[Objective]:
Please rewrite the rows below from the line containing "Panel in the header?" through the line containing "[x=614, y=131]", both included, keeping each request unchanged and adding 131 to every coordinate value in the answers.

[Dataset]:

►

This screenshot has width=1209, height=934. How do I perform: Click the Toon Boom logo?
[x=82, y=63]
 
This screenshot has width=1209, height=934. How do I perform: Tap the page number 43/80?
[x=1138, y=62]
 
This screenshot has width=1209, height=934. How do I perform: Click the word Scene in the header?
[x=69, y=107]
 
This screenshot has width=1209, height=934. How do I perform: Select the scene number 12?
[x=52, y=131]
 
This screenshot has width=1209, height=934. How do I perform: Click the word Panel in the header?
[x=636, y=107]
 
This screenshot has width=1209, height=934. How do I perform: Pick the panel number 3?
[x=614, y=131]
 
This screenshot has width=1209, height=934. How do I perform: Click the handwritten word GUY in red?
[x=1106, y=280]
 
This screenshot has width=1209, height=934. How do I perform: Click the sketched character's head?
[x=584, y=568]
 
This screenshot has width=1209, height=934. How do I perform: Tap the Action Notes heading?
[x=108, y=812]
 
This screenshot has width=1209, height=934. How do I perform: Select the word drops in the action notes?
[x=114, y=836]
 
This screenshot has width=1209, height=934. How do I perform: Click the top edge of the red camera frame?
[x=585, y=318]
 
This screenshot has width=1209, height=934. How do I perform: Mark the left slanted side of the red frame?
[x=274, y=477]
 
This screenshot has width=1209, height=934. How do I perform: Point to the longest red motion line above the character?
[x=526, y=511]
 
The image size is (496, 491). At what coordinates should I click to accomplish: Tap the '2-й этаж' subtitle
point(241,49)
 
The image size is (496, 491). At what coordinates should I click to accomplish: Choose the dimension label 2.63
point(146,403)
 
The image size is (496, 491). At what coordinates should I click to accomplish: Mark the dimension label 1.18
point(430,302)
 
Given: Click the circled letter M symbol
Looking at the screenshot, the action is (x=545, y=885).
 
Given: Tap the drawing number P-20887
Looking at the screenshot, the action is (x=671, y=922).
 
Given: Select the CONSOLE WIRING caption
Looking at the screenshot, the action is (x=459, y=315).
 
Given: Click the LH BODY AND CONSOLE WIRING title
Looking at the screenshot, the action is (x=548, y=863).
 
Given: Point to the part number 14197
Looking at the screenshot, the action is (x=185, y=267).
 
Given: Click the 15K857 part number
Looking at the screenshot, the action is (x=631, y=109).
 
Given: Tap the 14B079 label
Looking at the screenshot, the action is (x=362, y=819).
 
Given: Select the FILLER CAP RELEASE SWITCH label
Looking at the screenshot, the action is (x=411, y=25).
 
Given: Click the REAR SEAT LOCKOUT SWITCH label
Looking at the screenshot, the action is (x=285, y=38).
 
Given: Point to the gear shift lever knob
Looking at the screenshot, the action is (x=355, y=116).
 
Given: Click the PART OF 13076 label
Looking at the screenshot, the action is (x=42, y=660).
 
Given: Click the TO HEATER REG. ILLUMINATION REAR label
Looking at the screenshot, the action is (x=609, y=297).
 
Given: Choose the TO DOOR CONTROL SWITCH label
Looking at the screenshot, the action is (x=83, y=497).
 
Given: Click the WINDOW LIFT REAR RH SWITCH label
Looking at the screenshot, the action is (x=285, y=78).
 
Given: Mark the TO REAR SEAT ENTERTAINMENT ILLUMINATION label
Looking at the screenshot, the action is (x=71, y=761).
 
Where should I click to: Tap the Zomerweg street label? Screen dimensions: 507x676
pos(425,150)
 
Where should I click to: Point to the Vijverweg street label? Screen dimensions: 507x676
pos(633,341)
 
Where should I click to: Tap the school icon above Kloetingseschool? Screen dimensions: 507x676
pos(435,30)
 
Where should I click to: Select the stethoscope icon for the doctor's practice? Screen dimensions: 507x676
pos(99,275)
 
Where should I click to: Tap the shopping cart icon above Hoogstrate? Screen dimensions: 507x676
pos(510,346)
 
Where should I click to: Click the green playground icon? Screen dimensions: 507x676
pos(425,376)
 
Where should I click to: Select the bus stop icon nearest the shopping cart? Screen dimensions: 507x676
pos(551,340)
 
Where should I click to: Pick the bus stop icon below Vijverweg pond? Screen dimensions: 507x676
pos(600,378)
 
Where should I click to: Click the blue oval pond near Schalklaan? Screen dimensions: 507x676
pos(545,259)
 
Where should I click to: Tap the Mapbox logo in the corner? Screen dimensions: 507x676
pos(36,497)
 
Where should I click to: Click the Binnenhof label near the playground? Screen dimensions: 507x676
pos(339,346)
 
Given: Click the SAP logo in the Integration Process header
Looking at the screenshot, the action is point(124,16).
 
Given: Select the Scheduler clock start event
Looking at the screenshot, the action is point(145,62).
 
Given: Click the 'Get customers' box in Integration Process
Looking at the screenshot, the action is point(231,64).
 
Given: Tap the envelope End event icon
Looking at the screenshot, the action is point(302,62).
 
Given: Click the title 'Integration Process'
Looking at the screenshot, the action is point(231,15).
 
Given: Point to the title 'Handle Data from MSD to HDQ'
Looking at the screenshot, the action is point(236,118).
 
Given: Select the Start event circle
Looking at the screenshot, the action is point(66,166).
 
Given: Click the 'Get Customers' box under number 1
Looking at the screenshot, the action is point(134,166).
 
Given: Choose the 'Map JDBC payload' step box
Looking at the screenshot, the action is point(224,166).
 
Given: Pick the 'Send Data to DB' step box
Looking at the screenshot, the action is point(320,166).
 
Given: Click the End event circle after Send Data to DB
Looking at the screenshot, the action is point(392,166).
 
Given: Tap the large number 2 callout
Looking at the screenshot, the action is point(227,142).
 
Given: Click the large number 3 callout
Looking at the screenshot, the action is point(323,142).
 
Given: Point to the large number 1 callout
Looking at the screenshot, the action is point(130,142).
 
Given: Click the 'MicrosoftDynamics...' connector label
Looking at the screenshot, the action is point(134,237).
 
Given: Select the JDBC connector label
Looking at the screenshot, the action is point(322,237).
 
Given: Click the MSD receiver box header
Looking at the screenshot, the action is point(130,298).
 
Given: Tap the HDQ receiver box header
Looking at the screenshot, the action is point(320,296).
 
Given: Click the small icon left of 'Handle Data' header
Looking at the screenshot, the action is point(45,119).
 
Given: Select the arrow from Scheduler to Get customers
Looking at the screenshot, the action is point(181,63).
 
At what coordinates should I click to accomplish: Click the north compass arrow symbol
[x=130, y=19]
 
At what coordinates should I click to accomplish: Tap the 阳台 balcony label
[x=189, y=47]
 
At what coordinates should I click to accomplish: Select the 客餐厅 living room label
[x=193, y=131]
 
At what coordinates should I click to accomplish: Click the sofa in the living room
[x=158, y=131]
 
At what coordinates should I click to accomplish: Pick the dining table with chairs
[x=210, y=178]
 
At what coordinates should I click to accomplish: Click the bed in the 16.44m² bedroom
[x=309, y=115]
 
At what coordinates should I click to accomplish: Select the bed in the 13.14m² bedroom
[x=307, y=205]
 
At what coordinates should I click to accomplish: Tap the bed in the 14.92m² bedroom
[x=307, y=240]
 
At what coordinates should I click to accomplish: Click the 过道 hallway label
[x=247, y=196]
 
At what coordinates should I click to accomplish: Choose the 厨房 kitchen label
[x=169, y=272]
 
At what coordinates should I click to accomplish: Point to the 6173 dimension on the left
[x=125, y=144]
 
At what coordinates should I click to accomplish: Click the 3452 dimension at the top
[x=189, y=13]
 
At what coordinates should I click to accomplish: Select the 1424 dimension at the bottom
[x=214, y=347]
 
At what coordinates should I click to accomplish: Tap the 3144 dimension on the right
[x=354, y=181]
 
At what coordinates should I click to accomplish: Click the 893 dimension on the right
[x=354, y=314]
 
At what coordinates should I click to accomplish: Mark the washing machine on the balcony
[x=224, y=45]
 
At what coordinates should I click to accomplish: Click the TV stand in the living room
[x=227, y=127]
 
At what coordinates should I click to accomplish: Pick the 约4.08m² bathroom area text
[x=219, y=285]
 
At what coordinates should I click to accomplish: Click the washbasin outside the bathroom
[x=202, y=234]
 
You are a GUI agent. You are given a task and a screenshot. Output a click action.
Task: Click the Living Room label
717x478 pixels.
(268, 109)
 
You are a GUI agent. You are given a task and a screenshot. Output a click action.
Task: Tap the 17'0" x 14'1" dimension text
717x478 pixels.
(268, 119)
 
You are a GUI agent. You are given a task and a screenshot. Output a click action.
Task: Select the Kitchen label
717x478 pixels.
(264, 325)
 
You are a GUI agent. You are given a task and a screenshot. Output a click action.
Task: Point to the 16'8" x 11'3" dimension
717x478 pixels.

◄

[Answer to this task]:
This screenshot has width=1209, height=934. How do I perform: Click the word Panel in the header?
[x=767, y=238]
 
This screenshot has width=1209, height=934. How do I perform: Pick the panel number 3?
[x=745, y=262]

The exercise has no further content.